Regulations

EU Taxonomy: Eligibility vs Alignment

Eligibility determines whether an activity is covered by the EU Taxonomy. Alignment determines whether it meets sustainability criteria. The difference is critical for interpreting ESG disclosures and investment decisions.

Eligibility = activity is within scope

Alignment = activity meets sustainability criteria

Not all eligible activities are aligned

Alignment drives capital allocation and valuation

In 30 Seconds

Eligibility = activity is included in the taxonomy framework

Alignment = activity meets all required criteria

All aligned activities are eligible, but not all eligible activities are aligned

Alignment is what matters for investors and regulators

Eligibility shows relevance. Alignment shows actual sustainability performance

What is Eligibility

Eligibility means the activity is covered by the EU Taxonomy.

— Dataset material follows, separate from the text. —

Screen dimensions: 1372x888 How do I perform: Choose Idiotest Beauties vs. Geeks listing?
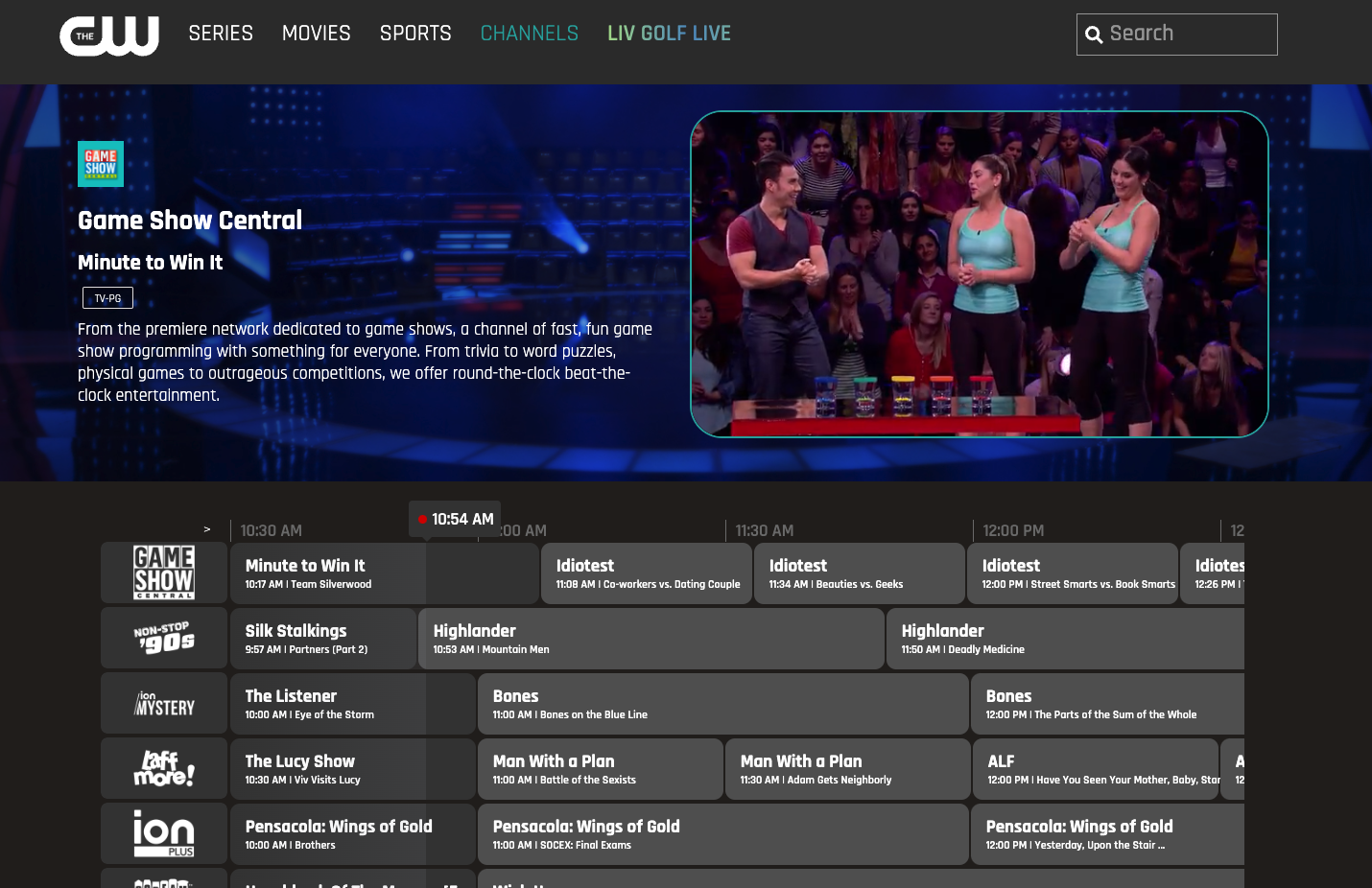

The activity is covered by the EU Taxonomy

It falls within defined sectors

Key points:

Based on activity type

Does not assess sustainability

First step in classification

Eligibility answers: "Is this activity in scope?"

What is Alignment

Alignment means the activity meets all taxonomy criteria.

Substantial contribution

Do No Significant Harm (DNSH)

Minimum safeguards

Technical thresholds

Alignment answers: "Is this activity actually sustainable?"

It standardizes how sustainability is measured and compared across companies

Alignment requires meeting all criteria simultaneously—partial compliance is not sufficient

Key Difference (Critical)

Eligibility vs Alignment

Eligibility → scope

Alignment → performance

An activity can be eligible but fail alignment if it does not meet criteria

Alignment is the decision-relevant metric

High eligibility with low alignment can create a gap between perceived and actual sustainability performance

Simple Example (Very Important)

A manufacturing activity may be eligible under taxonomy

But if emissions exceed thresholds → not aligned

Same activity → different classification depending on performance

Financial Implications

The eligibility vs alignment distinction has direct financial consequences.

Investors and funds often screen based on alignment metrics, not eligibility

Capital & Investment

Capital allocation - investors focus on aligned activities

Screening - funds filter based on alignment

Valuation & Pricing

Premium / discount - alignment drives premium, non-alignment leads to discount

Forward-looking pricing - markets price expected transition

Disclosure

% eligible vs % aligned - comparative metrics

Alignment—not eligibility—drives capital flows and investment decisions

These metrics effectively create a "taxonomy-adjusted financial profile"

These mechanisms influence both capital availability and pricing

Real Financial Pathways

Non-Alignment Pathway

Eligible but Not Aligned → Exclusion from Sustainable Funds → Reduced Capital Access

Alignment Advantage Pathway

High Alignment → Investor Preference → Increased Capital → Lower Cost of Capital

Transition Pathway

Eligible Activity → Capex Investment → Future Alignment → Improved Financing

Misclassification Risk Pathway

Incorrect Classification → Misreported Alignment → Regulatory / Investor Scrutiny → Repricing → Valuation Impact

Strategic Implications

For Companies

Focus on improving alignment, not just eligibility

For Investors

Evaluate alignment ratios

For Strategy

Shift capex toward aligned activities

Eligibility is informational. Alignment is strategic.

Companies increasingly manage taxonomy alignment as a strategic KPI

Alignment is increasingly used as a proxy for sustainability quality in investment decisions

Key Takeaways

Eligibility = activity is in scope

Alignment = activity meets sustainability criteria

Not all eligible activities are aligned

Alignment drives investment decisions

This distinction is critical for ESG analysis

Eligibility tells you what counts—alignment tells you what qualifies.

In ESG investing, alignment matters—eligibility does not.

In ESG analysis, alignment is the signal—eligibility is the noise.